■ Instructions to follow: Scan the entries that follow and copy out every line containing "Click".

■ Source material:

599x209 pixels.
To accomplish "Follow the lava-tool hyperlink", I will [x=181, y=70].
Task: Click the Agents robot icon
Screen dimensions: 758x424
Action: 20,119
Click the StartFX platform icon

---

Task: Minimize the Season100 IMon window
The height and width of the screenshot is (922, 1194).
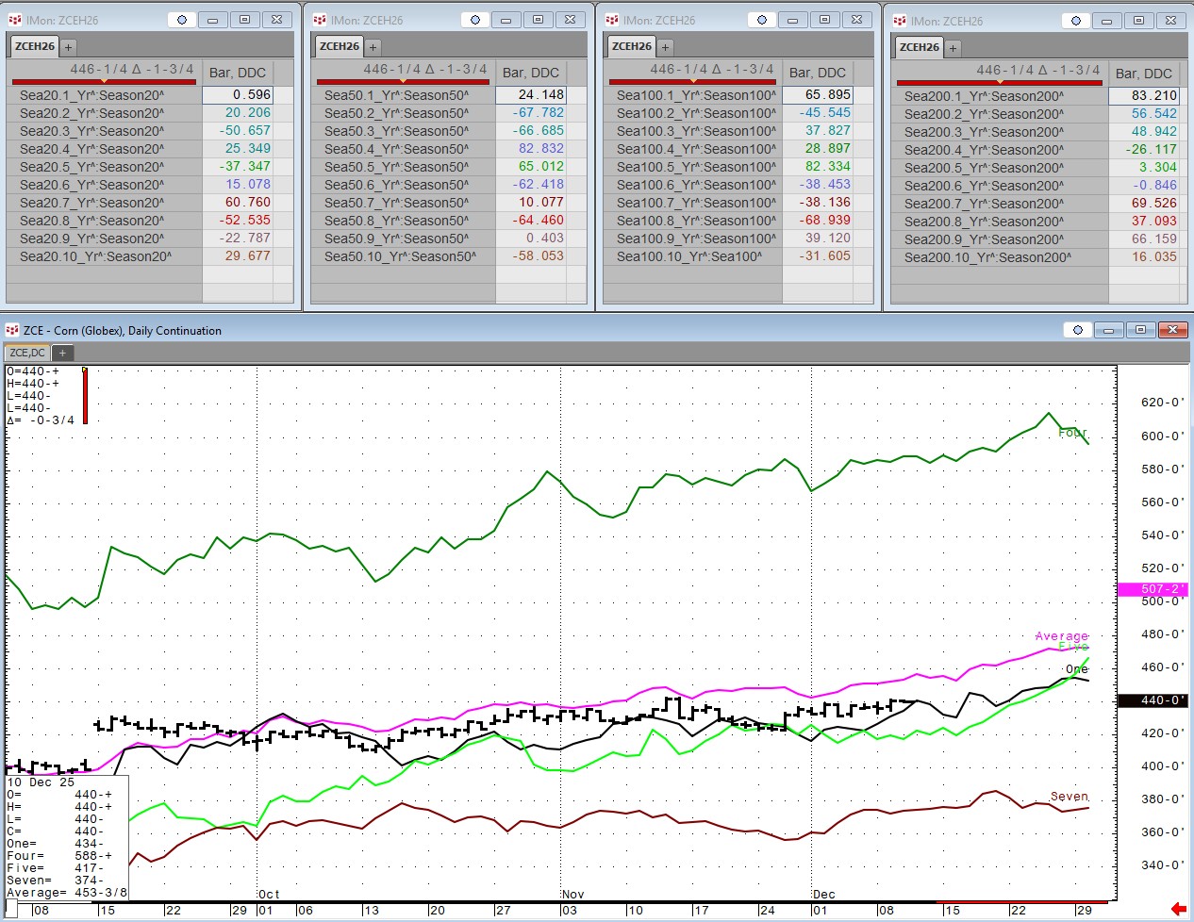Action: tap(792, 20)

■ Answer to the problem:
Task: Click the Agents robot icon
Click the StartFX platform icon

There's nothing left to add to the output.